Collected data entries:
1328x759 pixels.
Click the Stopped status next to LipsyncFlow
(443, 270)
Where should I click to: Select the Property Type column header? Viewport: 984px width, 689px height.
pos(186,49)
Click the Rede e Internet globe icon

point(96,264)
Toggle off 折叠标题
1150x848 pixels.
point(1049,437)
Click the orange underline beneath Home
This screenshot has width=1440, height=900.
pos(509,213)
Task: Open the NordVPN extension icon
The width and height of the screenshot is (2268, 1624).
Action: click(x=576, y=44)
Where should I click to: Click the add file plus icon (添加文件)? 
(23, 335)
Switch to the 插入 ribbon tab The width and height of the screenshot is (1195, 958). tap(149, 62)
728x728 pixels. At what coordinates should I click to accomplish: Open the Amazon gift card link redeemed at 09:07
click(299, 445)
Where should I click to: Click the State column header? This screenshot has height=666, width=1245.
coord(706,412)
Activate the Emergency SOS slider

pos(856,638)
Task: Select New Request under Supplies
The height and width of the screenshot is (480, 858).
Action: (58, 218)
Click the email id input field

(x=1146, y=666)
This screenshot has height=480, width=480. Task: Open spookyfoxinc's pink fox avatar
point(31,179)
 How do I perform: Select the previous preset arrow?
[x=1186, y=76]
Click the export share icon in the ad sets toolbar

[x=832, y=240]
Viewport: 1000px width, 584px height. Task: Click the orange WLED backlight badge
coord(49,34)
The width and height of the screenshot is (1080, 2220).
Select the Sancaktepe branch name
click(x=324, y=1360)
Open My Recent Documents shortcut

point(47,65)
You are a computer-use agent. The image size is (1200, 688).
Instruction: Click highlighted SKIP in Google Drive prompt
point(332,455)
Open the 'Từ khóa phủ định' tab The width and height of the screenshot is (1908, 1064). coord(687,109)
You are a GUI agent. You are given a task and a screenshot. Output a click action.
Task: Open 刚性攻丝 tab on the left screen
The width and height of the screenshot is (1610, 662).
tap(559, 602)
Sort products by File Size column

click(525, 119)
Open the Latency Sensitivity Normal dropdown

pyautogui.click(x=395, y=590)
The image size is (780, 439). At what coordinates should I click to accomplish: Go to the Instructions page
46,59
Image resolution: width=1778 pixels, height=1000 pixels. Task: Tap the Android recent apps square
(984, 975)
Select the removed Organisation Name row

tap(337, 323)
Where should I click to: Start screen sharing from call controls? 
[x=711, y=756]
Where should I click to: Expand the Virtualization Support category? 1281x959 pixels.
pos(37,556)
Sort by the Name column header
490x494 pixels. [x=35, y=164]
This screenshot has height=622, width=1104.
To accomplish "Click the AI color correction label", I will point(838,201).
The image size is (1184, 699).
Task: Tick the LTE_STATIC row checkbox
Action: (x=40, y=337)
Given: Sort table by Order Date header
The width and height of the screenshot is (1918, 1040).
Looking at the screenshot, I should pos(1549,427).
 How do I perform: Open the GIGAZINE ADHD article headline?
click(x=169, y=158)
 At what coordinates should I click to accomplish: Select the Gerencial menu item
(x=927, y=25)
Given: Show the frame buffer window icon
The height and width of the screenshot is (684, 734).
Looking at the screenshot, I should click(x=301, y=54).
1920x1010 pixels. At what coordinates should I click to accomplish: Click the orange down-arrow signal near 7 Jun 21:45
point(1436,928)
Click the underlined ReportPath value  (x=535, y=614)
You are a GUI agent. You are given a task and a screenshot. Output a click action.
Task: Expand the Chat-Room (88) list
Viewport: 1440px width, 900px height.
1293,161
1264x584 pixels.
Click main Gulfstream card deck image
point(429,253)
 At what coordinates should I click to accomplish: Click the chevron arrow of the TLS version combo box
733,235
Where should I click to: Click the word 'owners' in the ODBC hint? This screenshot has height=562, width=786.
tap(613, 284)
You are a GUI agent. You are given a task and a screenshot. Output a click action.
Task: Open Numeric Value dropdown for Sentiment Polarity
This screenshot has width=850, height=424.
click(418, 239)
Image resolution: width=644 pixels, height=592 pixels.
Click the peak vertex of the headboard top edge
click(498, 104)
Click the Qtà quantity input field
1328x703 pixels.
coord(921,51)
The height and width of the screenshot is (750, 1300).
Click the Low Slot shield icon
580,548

» REQUIRED ACTION
Copy the records above exactly, please, but only from the first line through the line containing "You are a computer-use".

» SOLUTION TO THIS PROBLEM
1328x759 pixels.
Click the Stopped status next to LipsyncFlow
(443, 270)
Where should I click to: Select the Property Type column header? Viewport: 984px width, 689px height.
pos(186,49)
Click the Rede e Internet globe icon

point(96,264)
Toggle off 折叠标题
1150x848 pixels.
point(1049,437)
Click the orange underline beneath Home
This screenshot has width=1440, height=900.
pos(509,213)
Task: Open the NordVPN extension icon
The width and height of the screenshot is (2268, 1624).
Action: click(x=576, y=44)
Where should I click to: Click the add file plus icon (添加文件)? 
(23, 335)
Switch to the 插入 ribbon tab The width and height of the screenshot is (1195, 958). tap(149, 62)
728x728 pixels. At what coordinates should I click to accomplish: Open the Amazon gift card link redeemed at 09:07
click(299, 445)
Where should I click to: Click the State column header? This screenshot has height=666, width=1245.
coord(706,412)
Activate the Emergency SOS slider

pos(856,638)
Task: Select New Request under Supplies
The height and width of the screenshot is (480, 858).
Action: (58, 218)
Click the email id input field

(x=1146, y=666)
This screenshot has height=480, width=480. Task: Open spookyfoxinc's pink fox avatar
point(31,179)
 How do I perform: Select the previous preset arrow?
[x=1186, y=76]
Click the export share icon in the ad sets toolbar

[x=832, y=240]
Viewport: 1000px width, 584px height. Task: Click the orange WLED backlight badge
coord(49,34)
The width and height of the screenshot is (1080, 2220).
Select the Sancaktepe branch name
click(x=324, y=1360)
Open My Recent Documents shortcut

point(47,65)
You are a computer-use agent. The image size is (1200, 688).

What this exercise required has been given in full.